*DATASET EXTRACT:*
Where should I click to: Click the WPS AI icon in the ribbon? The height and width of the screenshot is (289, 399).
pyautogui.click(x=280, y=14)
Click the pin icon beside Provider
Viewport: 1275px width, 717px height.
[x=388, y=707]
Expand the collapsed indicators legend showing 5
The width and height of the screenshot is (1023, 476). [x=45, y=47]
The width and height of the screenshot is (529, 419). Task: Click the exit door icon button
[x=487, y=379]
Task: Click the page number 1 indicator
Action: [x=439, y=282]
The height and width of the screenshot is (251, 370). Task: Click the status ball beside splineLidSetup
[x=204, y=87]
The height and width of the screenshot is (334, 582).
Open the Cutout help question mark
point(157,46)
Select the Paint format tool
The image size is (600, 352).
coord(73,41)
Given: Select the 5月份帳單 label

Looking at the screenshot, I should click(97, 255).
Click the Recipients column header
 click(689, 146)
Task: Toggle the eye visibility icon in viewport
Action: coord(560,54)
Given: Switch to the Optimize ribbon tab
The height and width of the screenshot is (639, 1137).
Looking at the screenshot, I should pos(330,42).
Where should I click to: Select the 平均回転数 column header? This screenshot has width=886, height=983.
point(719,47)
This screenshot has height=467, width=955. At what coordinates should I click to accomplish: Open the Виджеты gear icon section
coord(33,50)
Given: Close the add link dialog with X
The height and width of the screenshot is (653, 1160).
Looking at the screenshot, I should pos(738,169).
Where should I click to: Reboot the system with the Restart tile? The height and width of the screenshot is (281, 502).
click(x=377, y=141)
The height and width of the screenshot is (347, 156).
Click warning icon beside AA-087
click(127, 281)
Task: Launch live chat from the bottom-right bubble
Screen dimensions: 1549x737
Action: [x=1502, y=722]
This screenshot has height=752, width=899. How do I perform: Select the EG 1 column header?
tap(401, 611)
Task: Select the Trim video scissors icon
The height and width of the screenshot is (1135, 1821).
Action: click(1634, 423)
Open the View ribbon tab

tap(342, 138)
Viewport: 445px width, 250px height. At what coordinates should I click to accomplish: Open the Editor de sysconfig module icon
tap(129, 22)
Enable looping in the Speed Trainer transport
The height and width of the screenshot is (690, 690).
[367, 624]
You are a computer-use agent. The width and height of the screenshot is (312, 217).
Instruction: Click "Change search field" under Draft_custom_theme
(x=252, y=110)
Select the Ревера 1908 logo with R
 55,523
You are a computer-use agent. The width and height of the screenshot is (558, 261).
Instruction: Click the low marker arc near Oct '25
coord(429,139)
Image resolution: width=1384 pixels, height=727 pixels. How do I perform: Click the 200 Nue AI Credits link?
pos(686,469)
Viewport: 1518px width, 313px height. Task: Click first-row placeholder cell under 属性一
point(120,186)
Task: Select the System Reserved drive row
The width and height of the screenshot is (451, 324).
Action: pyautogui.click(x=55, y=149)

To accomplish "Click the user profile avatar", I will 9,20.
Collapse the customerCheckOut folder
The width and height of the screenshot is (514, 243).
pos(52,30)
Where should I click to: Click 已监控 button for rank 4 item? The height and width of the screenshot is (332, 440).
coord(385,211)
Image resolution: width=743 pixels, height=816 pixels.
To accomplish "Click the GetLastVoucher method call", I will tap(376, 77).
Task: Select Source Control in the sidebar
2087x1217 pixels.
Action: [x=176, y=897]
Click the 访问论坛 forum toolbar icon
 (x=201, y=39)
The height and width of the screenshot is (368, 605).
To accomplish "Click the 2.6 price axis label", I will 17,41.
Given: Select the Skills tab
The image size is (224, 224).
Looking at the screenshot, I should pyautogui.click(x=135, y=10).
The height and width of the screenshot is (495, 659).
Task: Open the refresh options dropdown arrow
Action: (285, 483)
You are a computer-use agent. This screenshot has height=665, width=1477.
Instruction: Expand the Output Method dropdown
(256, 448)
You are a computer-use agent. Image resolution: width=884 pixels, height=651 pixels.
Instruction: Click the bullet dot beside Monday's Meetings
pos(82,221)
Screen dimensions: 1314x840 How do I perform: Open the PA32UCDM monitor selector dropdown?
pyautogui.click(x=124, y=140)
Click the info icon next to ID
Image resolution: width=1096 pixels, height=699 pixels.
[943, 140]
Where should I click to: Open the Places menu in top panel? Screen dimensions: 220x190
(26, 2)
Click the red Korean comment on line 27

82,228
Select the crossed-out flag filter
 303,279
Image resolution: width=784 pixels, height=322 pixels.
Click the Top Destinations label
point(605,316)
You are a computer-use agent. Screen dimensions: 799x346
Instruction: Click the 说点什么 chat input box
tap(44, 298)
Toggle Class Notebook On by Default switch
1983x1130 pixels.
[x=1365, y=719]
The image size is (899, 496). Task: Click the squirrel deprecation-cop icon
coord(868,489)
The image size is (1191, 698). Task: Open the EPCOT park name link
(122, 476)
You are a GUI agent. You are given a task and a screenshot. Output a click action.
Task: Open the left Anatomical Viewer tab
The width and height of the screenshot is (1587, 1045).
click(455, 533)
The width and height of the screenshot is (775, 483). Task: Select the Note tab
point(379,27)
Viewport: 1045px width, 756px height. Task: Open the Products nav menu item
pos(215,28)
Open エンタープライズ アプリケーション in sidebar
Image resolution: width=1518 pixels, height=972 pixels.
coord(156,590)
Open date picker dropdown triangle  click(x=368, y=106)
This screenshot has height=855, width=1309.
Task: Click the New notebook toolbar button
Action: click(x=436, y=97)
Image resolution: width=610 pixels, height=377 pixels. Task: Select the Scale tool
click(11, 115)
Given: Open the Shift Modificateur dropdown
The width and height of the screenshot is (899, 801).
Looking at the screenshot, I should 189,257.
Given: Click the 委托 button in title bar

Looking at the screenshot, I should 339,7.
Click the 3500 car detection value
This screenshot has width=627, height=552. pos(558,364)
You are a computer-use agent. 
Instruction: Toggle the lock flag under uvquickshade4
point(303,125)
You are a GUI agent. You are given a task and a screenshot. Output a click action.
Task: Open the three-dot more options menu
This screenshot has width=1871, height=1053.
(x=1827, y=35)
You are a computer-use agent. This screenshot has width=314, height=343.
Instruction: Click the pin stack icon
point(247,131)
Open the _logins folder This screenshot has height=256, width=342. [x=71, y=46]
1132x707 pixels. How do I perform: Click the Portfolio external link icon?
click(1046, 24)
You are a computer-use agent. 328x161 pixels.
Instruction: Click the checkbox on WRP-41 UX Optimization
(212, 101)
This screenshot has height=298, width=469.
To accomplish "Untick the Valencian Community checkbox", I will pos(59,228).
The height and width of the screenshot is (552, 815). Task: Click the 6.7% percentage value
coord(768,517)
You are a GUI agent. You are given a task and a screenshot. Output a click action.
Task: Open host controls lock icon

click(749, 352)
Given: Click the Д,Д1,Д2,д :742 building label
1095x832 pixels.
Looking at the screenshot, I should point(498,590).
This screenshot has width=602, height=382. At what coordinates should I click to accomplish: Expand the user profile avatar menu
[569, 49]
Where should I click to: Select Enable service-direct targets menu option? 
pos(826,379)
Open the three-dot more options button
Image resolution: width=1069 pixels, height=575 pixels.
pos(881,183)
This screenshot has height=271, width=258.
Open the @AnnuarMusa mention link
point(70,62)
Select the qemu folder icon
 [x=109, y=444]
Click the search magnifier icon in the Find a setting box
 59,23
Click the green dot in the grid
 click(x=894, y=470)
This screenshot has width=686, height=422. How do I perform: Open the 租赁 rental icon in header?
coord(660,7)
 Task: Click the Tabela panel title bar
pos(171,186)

*EXERCISE:*
Count the lines of the material that contain the word "will" and give only the number.

*SOLUTION:*
4